И "зiрочка" светила ей. Она сразу сошлась с двумя товарками - обе не моложе двадцати пяти лет - и поселилась с ними в одной большой комнате. Хозяйка оказалась симпатичной старушкой и взялась кормить их. Жизнь обходилась Анне Тимофеевне дешево, но ей и нельзя было тратить много. Все ее ресурсы были в двадцати пяти рублях в месяц, которые положил ей Александр Георгиевич.
Первый год прошел исключительно в занятиях. Она работала до изнеможения. Ничего другого, кроме работы, она не хотела и знать. Каждой свободной минутой она пользовалась или для того, чтобы повторить выученное, или продумать все, что она услыхала за утра, или прочесть что-нибудь для пополнения скудной грамоты. Ее товарки то и дело звали ее проехаться в центр Петербурга или побегать недалеко от дома, но она упрямо отказывалась от всяких развлечений. Она бы бранила себя за бесплодно пролетевший час.
Было у нее еще одно дело, побочное,- исправление акцента. И этим делом она занималась с таким же рвением, позволяя смеяться над собой товаркам, а чаще всего прибегая за уроками к хозяйке квартиры.
На лето одна из товарок, что была помоложе, уехала к себе на родину. Жить стало бы немножко дороже, если бы хозяйка не сбавила плату. Вместе же с другой подругой Анна Тимофеевна все лето проработала при Обуховской больнице, жадно присматриваясь и прислушиваясь ко всему, что могло оказать ей пользу.

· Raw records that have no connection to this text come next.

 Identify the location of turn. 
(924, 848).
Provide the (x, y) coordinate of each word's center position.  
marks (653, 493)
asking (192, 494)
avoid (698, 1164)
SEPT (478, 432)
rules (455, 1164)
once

Прошло больше года, а Анна Тимофеевна и понятия не имела о настоящем Петербурге. До нее только долетали какие-то звуки. Шумный огромный город после небольшого степного хутора казался ей чем-то неземным, наполненным нечеловеческими существами. Она даже как будто побаивалась вглядеться в него. Точно он мог проглотить ее и она не успела бы осуществить свою мечту.
Хозяйка, одинокая женщина, любила поговорить с нею, так как Анна Тимофеевна искренно удивлялась всему, что слышала.
Но ко второму зимнему сезону она уже освоилась со своим пребыванием в столице и дала себя увезти несколько раз то в театр, то на вечеринки, устраиваемые в складчину. И на Петербург немножко посмотрела, причем ахала на каждом шагу. Не понимала громадных зданий, умилялась перед соборами, долго не могла постичь, как одна лошадь может везти большой экипаж, где сидит более сорока душ, и т. д.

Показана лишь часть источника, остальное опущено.